===== DATA FOR THIS TASK

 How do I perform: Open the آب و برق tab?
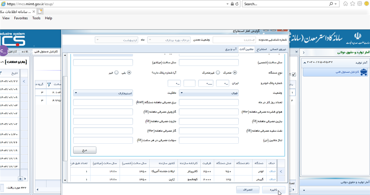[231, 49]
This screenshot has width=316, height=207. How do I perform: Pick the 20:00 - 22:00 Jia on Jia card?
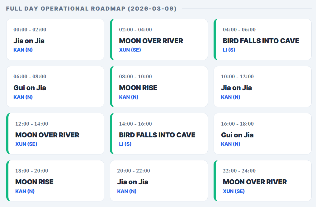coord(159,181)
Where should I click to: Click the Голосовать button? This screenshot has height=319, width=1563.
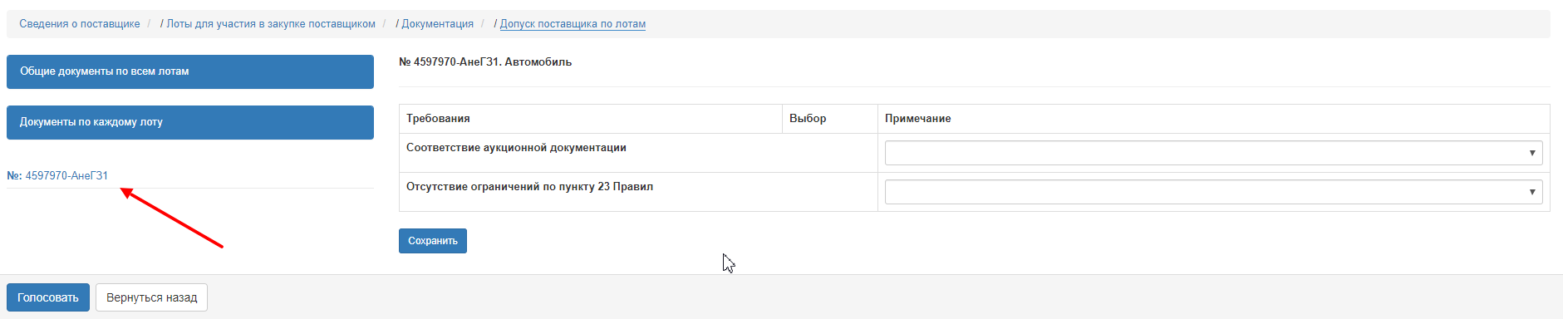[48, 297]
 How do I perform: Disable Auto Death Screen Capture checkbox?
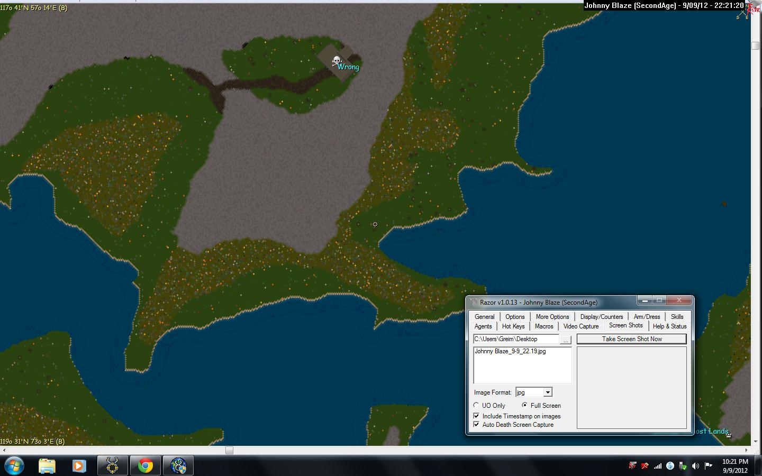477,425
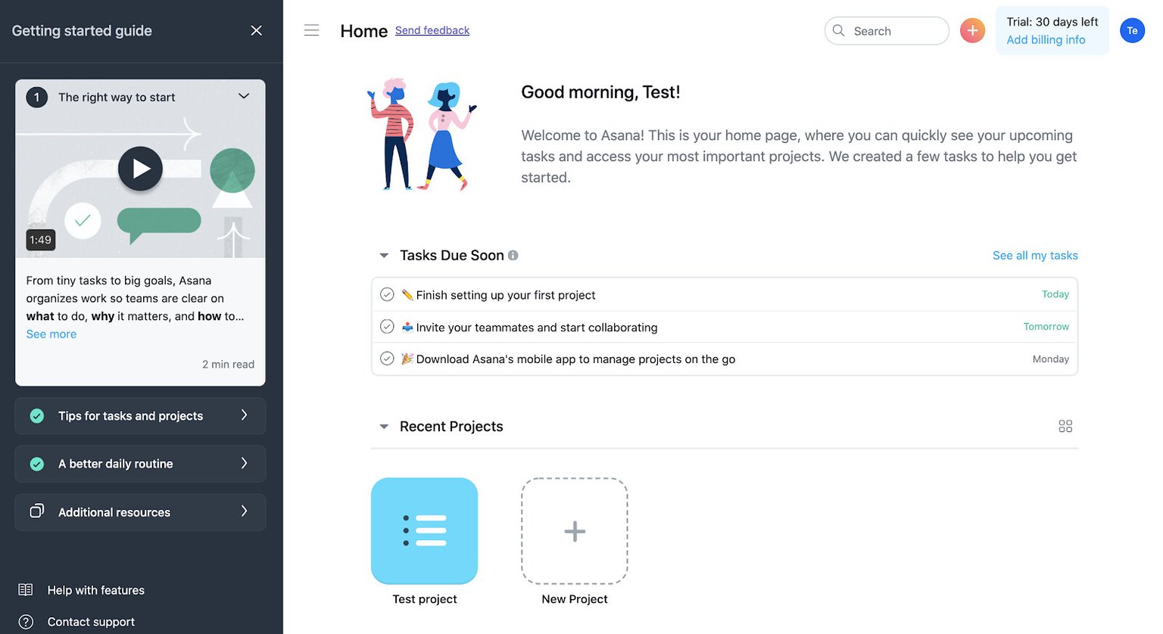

==========

**TASK GOAL**
Take the entries shown above and quote them verbatim, passing over the pictures.

**SOLUTION FOR THIS EXERCISE**
 How do I perform: Open the آب و برق tab?
[231, 49]
This screenshot has width=316, height=207. How do I perform: Pick the 20:00 - 22:00 Jia on Jia card?
coord(159,181)
Where should I click to: Click the Голосовать button? This screenshot has height=319, width=1563.
[48, 297]
 How do I perform: Disable Auto Death Screen Capture checkbox?
477,425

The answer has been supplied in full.